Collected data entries
=-=-=-=-=

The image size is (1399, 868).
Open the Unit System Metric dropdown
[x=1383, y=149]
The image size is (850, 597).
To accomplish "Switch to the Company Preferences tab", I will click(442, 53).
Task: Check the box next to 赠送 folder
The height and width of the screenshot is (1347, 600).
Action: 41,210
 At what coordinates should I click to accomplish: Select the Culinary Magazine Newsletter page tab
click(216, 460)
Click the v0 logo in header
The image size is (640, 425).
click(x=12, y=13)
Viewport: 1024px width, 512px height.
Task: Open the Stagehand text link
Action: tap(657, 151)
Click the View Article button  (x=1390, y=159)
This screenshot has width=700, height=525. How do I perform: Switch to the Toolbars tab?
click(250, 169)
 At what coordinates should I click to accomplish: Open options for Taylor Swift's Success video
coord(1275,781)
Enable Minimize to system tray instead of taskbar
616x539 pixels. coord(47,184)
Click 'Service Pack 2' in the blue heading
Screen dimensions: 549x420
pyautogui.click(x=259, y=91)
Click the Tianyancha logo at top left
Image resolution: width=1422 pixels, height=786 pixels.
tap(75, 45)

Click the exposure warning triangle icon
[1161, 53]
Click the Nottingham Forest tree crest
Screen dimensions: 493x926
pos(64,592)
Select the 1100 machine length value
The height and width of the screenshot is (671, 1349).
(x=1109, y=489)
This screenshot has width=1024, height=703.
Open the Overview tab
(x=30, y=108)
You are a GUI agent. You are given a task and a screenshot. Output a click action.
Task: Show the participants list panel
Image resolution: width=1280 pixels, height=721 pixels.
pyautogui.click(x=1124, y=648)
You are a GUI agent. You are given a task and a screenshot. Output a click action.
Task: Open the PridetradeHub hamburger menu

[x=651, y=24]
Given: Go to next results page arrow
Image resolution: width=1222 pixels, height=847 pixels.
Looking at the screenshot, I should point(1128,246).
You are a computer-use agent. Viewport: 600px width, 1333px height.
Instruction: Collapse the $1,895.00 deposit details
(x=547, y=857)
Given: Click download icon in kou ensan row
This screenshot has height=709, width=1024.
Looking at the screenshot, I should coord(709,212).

=-=-=-=-=

All the data above is to be given again, exactly.

The image size is (1399, 868).
Open the Unit System Metric dropdown
[x=1383, y=149]
The image size is (850, 597).
To accomplish "Switch to the Company Preferences tab", I will click(442, 53).
Task: Check the box next to 赠送 folder
The height and width of the screenshot is (1347, 600).
Action: 41,210
 At what coordinates should I click to accomplish: Select the Culinary Magazine Newsletter page tab
click(216, 460)
Click the v0 logo in header
The image size is (640, 425).
click(x=12, y=13)
Viewport: 1024px width, 512px height.
Task: Open the Stagehand text link
Action: tap(657, 151)
Click the View Article button  (x=1390, y=159)
This screenshot has width=700, height=525. How do I perform: Switch to the Toolbars tab?
click(250, 169)
 At what coordinates should I click to accomplish: Open options for Taylor Swift's Success video
coord(1275,781)
Enable Minimize to system tray instead of taskbar
616x539 pixels. coord(47,184)
Click 'Service Pack 2' in the blue heading
Screen dimensions: 549x420
pyautogui.click(x=259, y=91)
Click the Tianyancha logo at top left
Image resolution: width=1422 pixels, height=786 pixels.
tap(75, 45)

Click the exposure warning triangle icon
[1161, 53]
Click the Nottingham Forest tree crest
Screen dimensions: 493x926
pos(64,592)
Select the 1100 machine length value
The height and width of the screenshot is (671, 1349).
(x=1109, y=489)
This screenshot has width=1024, height=703.
Open the Overview tab
(x=30, y=108)
You are a GUI agent. You are given a task and a screenshot. Output a click action.
Task: Show the participants list panel
Image resolution: width=1280 pixels, height=721 pixels.
pyautogui.click(x=1124, y=648)
You are a GUI agent. You are given a task and a screenshot. Output a click action.
Task: Open the PridetradeHub hamburger menu

[x=651, y=24]
Given: Go to next results page arrow
Image resolution: width=1222 pixels, height=847 pixels.
Looking at the screenshot, I should point(1128,246).
You are a computer-use agent. Viewport: 600px width, 1333px height.
Instruction: Collapse the $1,895.00 deposit details
(x=547, y=857)
Given: Click download icon in kou ensan row
This screenshot has height=709, width=1024.
Looking at the screenshot, I should coord(709,212).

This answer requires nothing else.